# [Extracted data entries]

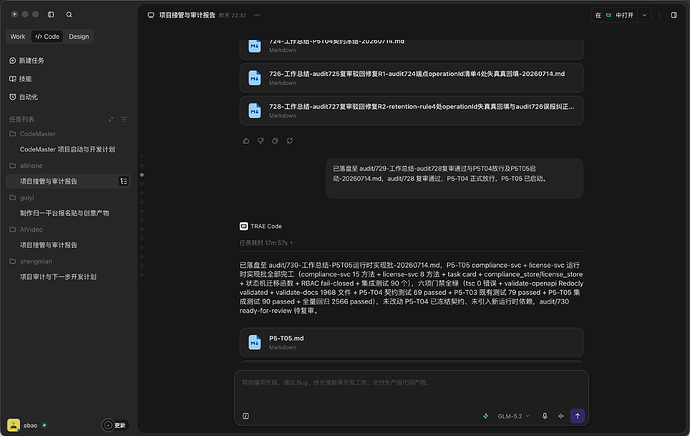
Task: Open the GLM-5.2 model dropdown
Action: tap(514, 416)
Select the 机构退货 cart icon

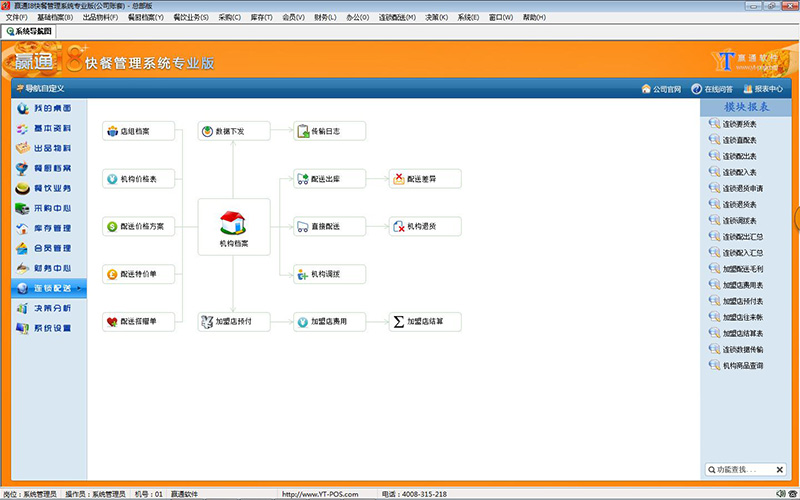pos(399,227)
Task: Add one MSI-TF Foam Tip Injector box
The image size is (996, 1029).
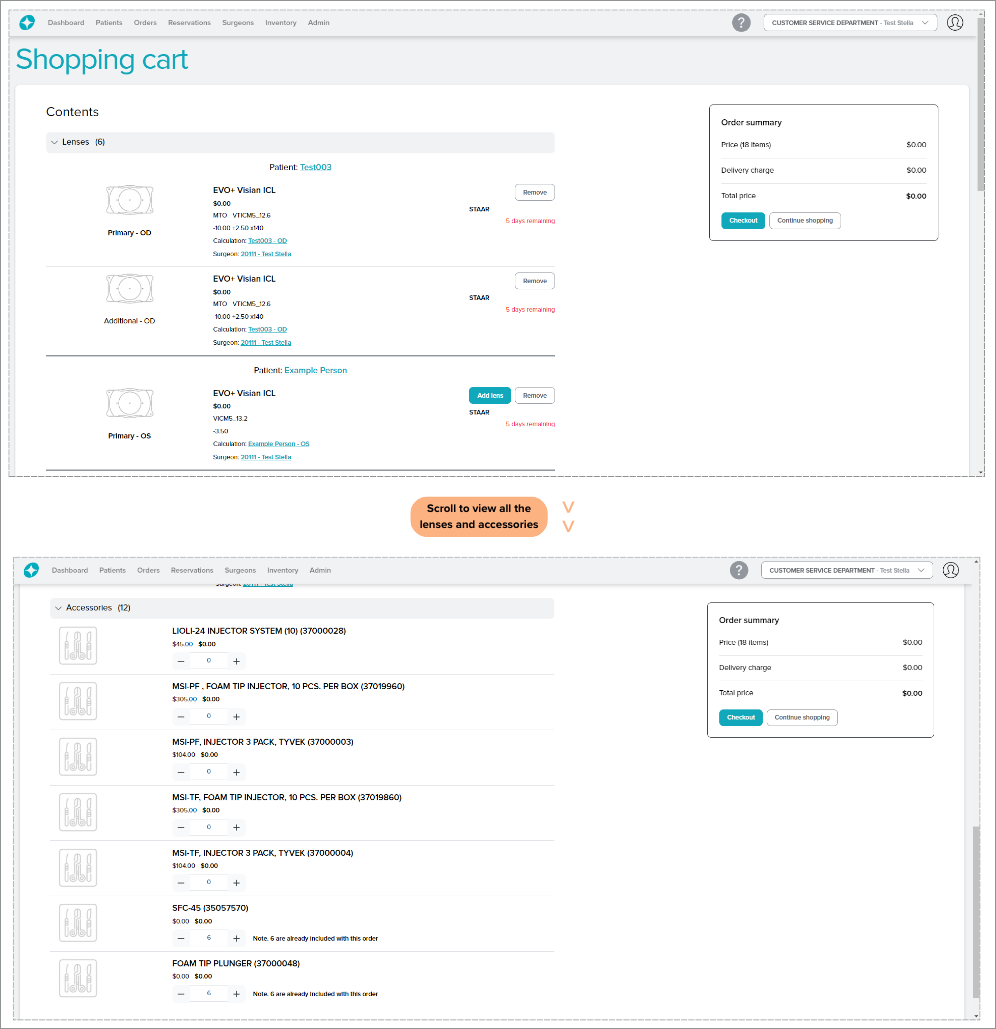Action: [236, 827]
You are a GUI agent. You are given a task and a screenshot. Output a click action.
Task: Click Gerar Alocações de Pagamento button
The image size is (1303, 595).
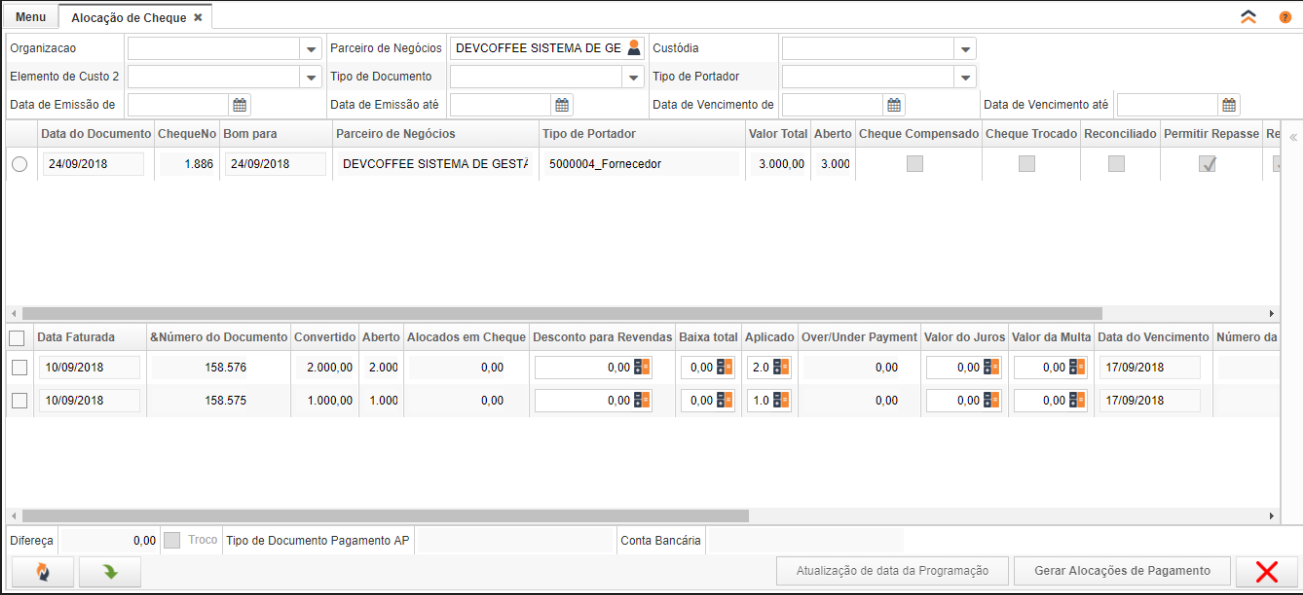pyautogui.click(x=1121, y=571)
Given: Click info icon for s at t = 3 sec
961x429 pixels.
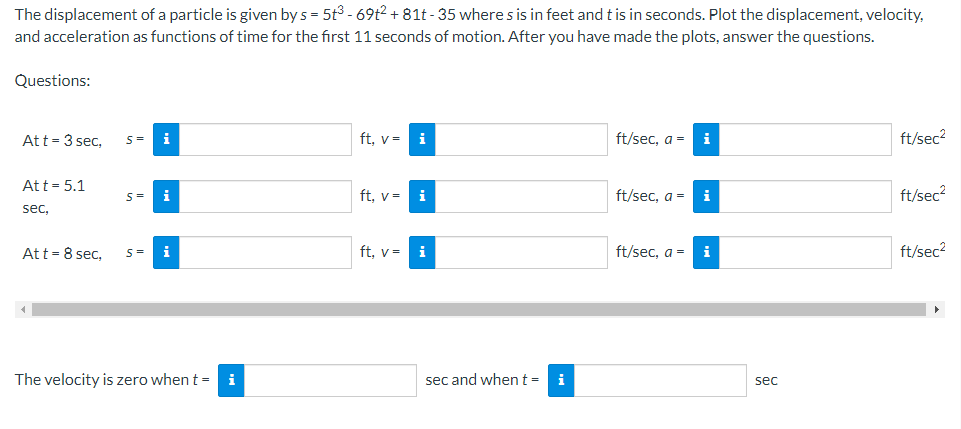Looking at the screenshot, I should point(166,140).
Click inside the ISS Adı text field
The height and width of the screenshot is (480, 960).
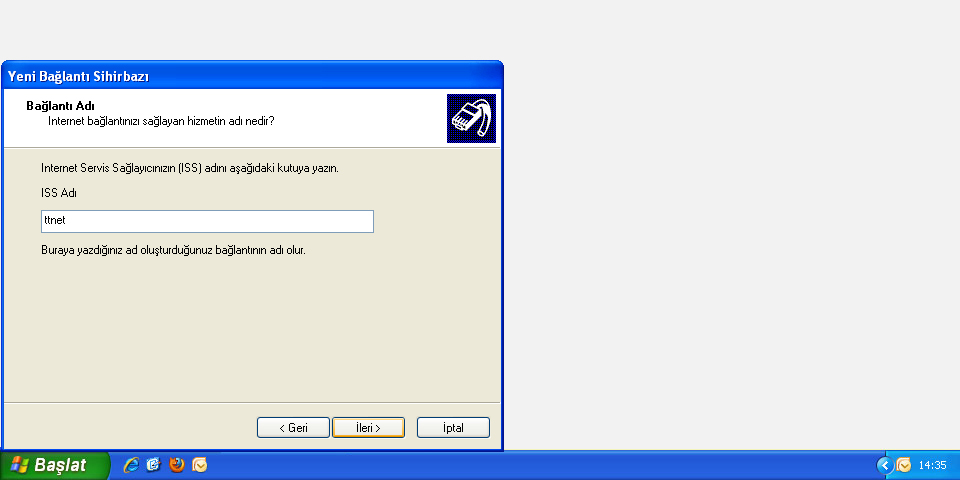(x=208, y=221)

# [WHAT IS REQUIRED]
Of the entries above, print exactly those lines that run from the one containing "Select the 机构退货 cart icon" through the last line, excluding any pictures.

# [REPLY]
Select the 机构退货 cart icon

pos(399,227)
Task: Add one MSI-TF Foam Tip Injector box
The image size is (996, 1029).
Action: [236, 827]
You are a GUI agent. You are given a task and a screenshot. Output a click action.
Task: Click Gerar Alocações de Pagamento button
The image size is (1303, 595).
pyautogui.click(x=1121, y=571)
Given: Click info icon for s at t = 3 sec
961x429 pixels.
Looking at the screenshot, I should point(166,140).
Click inside the ISS Adı text field
The height and width of the screenshot is (480, 960).
(x=208, y=221)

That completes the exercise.